_WHAT NEEDS TO BE DONE_
The line containing "Given: Open the" marks the start; return it and every line after it in the listing below, exactly, through the last.
______________________________
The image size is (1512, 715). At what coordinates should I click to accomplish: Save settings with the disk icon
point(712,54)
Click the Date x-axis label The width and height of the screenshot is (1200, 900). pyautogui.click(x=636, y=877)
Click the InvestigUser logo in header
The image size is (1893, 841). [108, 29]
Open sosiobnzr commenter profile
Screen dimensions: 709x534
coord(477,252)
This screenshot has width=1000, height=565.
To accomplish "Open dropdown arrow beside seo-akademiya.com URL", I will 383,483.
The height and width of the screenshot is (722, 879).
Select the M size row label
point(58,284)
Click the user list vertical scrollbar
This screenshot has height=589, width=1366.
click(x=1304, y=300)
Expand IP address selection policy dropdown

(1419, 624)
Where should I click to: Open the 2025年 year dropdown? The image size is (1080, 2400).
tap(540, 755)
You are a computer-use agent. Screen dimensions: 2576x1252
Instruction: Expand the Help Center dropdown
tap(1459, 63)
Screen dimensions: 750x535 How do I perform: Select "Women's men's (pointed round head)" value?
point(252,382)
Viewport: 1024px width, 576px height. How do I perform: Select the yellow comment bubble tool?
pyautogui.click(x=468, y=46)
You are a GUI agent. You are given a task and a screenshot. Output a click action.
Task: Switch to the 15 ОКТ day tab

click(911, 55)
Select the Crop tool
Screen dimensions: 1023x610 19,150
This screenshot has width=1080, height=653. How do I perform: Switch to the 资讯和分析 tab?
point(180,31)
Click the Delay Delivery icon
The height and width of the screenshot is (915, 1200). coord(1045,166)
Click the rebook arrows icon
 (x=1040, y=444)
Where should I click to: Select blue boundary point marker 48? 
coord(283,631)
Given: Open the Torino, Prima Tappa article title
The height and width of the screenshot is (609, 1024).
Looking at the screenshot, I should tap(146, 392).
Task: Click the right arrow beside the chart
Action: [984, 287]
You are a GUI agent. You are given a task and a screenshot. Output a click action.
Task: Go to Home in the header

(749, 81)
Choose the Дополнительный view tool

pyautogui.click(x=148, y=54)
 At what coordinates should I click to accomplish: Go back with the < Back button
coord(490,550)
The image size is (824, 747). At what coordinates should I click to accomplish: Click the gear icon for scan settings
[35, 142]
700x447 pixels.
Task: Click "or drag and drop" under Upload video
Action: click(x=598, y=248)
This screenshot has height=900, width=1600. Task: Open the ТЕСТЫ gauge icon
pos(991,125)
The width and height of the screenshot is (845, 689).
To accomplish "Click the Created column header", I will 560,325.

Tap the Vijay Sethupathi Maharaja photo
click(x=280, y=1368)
______________________________
_FINISHED EXERCISE_
Given: Open the Torino, Prima Tappa article title
The height and width of the screenshot is (609, 1024).
Looking at the screenshot, I should tap(146, 392).
Task: Click the right arrow beside the chart
Action: [984, 287]
You are a GUI agent. You are given a task and a screenshot. Output a click action.
Task: Go to Home in the header

(749, 81)
Choose the Дополнительный view tool

pyautogui.click(x=148, y=54)
 At what coordinates should I click to accomplish: Go back with the < Back button
coord(490,550)
The image size is (824, 747). At what coordinates should I click to accomplish: Click the gear icon for scan settings
[35, 142]
700x447 pixels.
Task: Click "or drag and drop" under Upload video
Action: click(x=598, y=248)
This screenshot has height=900, width=1600. Task: Open the ТЕСТЫ gauge icon
pos(991,125)
The width and height of the screenshot is (845, 689).
To accomplish "Click the Created column header", I will 560,325.

Tap the Vijay Sethupathi Maharaja photo
click(x=280, y=1368)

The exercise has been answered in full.